Courtesy of Annapurna

My diabolical side wishes I could’ve seen an opening night showing of Spring Breakers, the latest project from eccentric filmmaker Harmony Korine (Mister Lonely). I’m guessing that’s when the auditorium was been packed with drooling creepers who thought they were about to see some skin from former Disney starlets Selena Gomez (Wizards of Waverly Place) and Vanessa Hudgens (High School Musical).

Spoiler alert: they keep their clothes on. Instead, moviegoers who don’t do their research are treated to an avant-garde treatise on a beloved-yet-disconcerting aspect of youth culture: spring break. If Girls Gone Wild and The Tree of Life mated, Spring Breakers would be their bikini-clad, cornrowed offspring.

Korine’s film will prove divisive even if you know what to expect going in. He deconstructs the idea of teenagers making yearly pilgrimages to the beach in order engage in depraved acts while under the influence of various substances. Some will observe his approach and find it fascinating; others will flee the theater in disgust and despair. You’ll know which camp you fall into within five minutes.

The plot is simple, mostly because it’s just there to communicate the grotesquely beautiful sounds and images of a ritual devoted to debauchery. Brit (Ashley Benson), Candy (Hudgens) and Cotty (Rachel Korine, the writer-director’s wife) are college girls who’ve never been outside of their small town. Desperate to take part in spring break, the trio robs a local diner with hammers and squirt guns to get the cash they need.
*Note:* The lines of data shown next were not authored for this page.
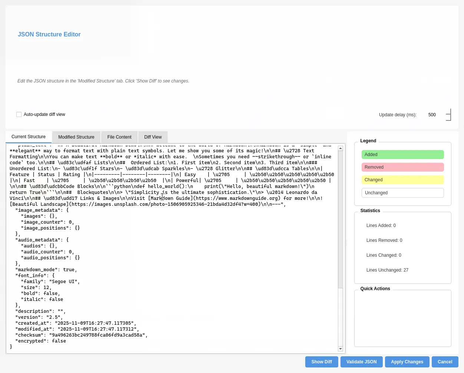Click the stepper down arrow for update delay
This screenshot has height=373, width=464.
[448, 117]
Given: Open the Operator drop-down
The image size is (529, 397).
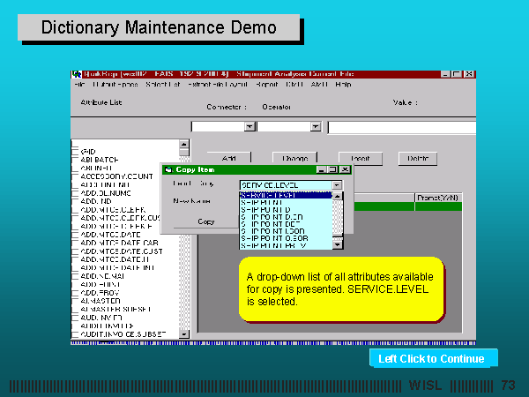Looking at the screenshot, I should click(x=316, y=127).
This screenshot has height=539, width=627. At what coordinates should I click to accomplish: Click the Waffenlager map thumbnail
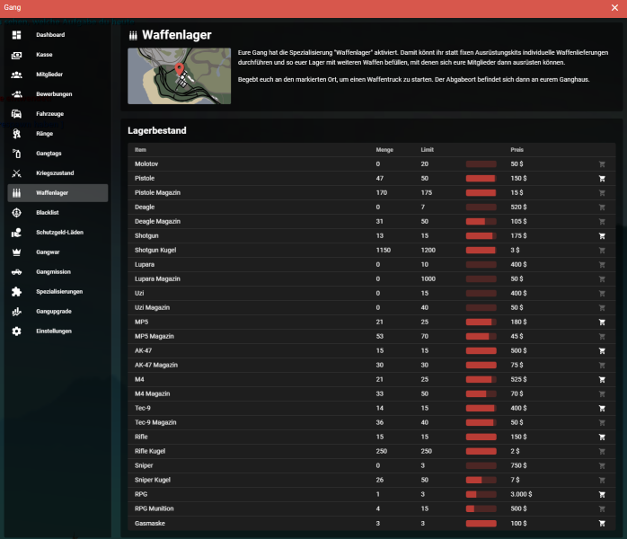pos(179,76)
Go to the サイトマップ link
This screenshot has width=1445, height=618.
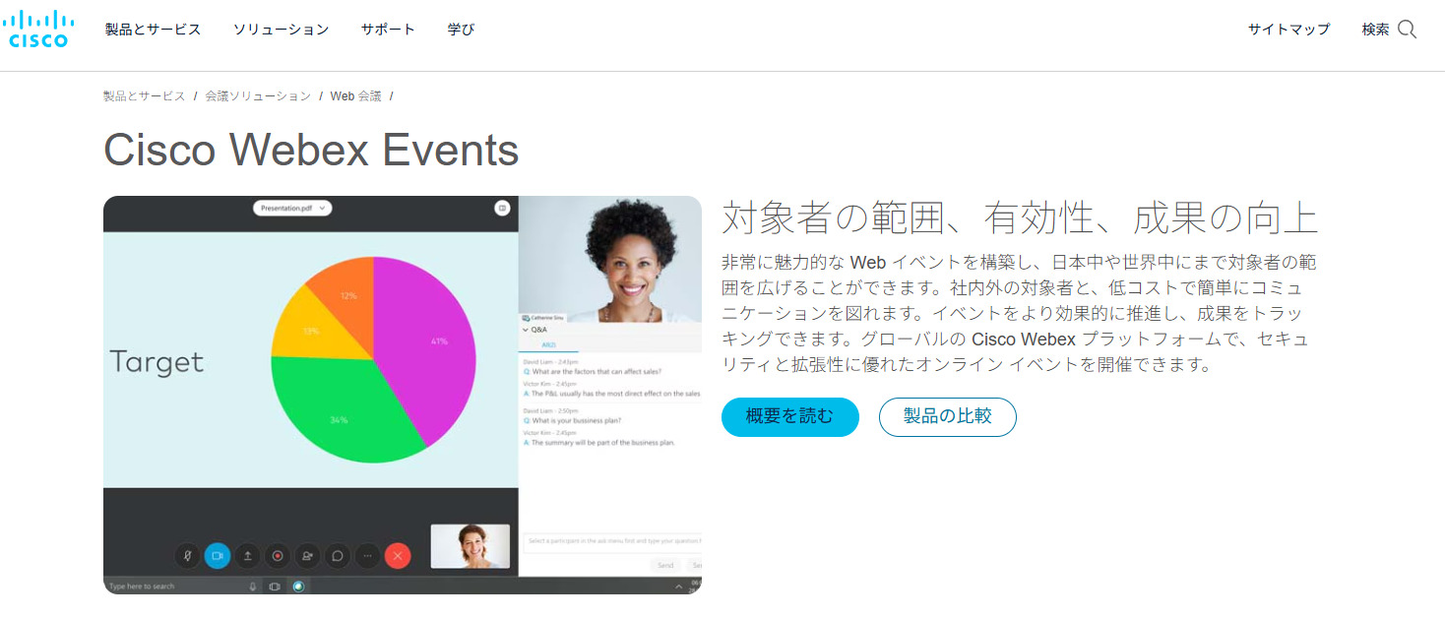click(x=1288, y=30)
They drag along Faith (Gomez), their more reserved friend, and proceed to partake in the most orgiastic revelry this side of Caligula. Pretty soon, they’re arrested and thrown in jail, only to be bailed out by a rapper/thug who calls himself Alien (James Franco). He considers them to be his soul mates and proceeds to take them down an even darker path. What happens isn’t pretty, but it sure is intriguing.

Clearly, Spring Breakers isn’t for everyone. The non-linear narrative will be off-putting to some, and many will find the content downright repugnant. But if you like cinema to challenge you and take you out of your comfort zone, Korine’s film will certainly accomplish that. Almost a week later, it’s still bouncing around in my head.
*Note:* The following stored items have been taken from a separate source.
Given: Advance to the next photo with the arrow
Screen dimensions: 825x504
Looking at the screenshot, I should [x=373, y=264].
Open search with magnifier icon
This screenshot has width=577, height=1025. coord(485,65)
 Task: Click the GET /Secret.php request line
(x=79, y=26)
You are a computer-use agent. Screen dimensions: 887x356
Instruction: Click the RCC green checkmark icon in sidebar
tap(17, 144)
The filmmaker’s unique choices in respect to visuals, music and repetitive dialogue are compelling, particularly the use of “spring break forever!” as a phrase that slowly morphs into a mantra for the doomed characters. The actresses are solid, but it’s evident Korine cast most of them because of their previous connections to kiddie fare. It makes their behavior in the film much more jarring, which is the point.
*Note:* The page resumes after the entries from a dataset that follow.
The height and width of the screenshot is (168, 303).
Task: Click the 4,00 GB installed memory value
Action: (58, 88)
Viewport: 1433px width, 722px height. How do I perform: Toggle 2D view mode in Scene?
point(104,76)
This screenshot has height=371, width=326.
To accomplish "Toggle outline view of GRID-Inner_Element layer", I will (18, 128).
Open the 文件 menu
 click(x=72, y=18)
But the main reason to see Spring Breakers is Franco’s brilliant performance. He deserves an Oscar nomination for his work here. (Stop laughing – I’m serious.) Alien seems like a caricature at first, but by the end of the film he’s almost endearing. Get ready to hear people quoting his monologue about material possessions for the next few years.

Spring Breakers is rated R for strong sexual content, language, nudity, drug use and violence throughout.